URBINO – Non è roba da film americano, ma la realtà dei fatti che potrebbe condurre a una svolta nella lotta al crimine. Grazie a un protocollo d’intesa tra la polizia di Stato e l’università d’Urbino per l’utilizzo nelle analisi del dna di un nuovo metodo scoperto dai ricercatori proprio dell’ateneo feltresco. Si tratta del metodo Cy0, basato sull’utilizzo di un software dedicato alla quantificazione molecolare, che consente una procedura sicura e più affidabile persino del dna stesso.

In base al protocollo – che verrà stipulato lunedì alle 16, nell’aula magna del Rettorato di via Saffi, 2 alla presenza del magnifico rettore Stefano Pivato e del direttore centrale Anticrimine della polizia Francesco Gratteri – le parti svolgeranno arrività di ricerca e formazione didattico-scientifica, principalmente nell’ambito della quantificazione degli acidi nucleici da tracce biologiche mediante la tecnica “real-time PCR” per la quantificazione del dna. La tecnica, messa a punto dai ricercatori urbinati capitanati dal professor Vilberto Stocchi, diverrà un utile supporto nelle indagini sui crimini e su altri aspetti che riguardano l’analisi forense.

Il nuovo metodo sviluppato dal dipartimento di scienze biomolecolari dell’università degli Studi di Urbino Carlo Bo, e più precisamente dai ricercatori Michele Guescini, Davide Sisti, Laura Stocchi e dal professor Marco Rocchi, consente di ridurre drasticamente la possibilità di errore anche quando si avranno a disposizione pochi picogrammi di materiale genetico. Il metodo Cy0 è infatti affidabile anche quando le condizioni di amplificazione non sono ottimali.
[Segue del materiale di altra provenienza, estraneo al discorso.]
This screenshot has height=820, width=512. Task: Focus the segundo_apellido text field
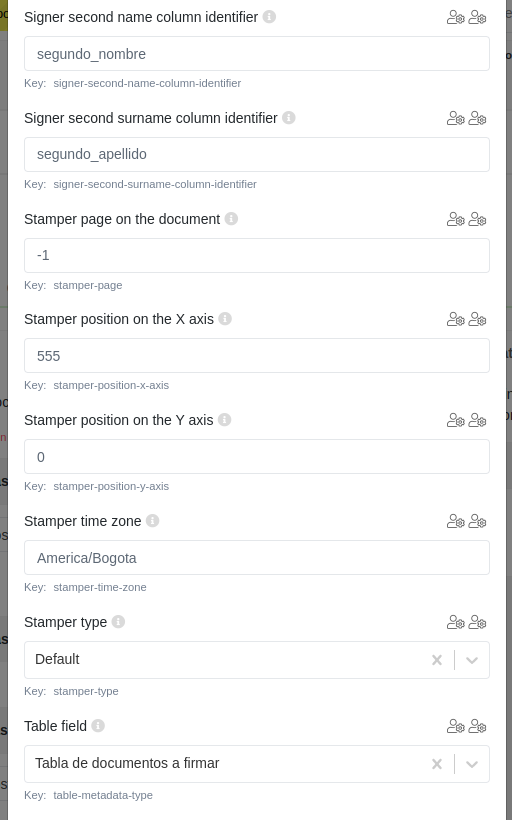tap(257, 154)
Una scoperta importante, fanno sapere dalla polizia, anche per fini giudiziari e investigativi, in particolare sulla rivisitazione, in chiave tecnico-scientifica, di casi di cronaca nera irrisolti. A tal riguardo la polizia di Stato ha istituito una speciale squadra di investigatori del servizio Centrale operativo e del servizio Polizia scientifica – denominata “Unità delitti insoluti” – ceh sfrutta proprio la sinergia fra tecniche d’indagine tradizionali e nuove metodologie scientifiche a supporto delle indagini, che ispira la firma del protocollo fra università e Direzione centrale Anticrimine della polizia di Stato.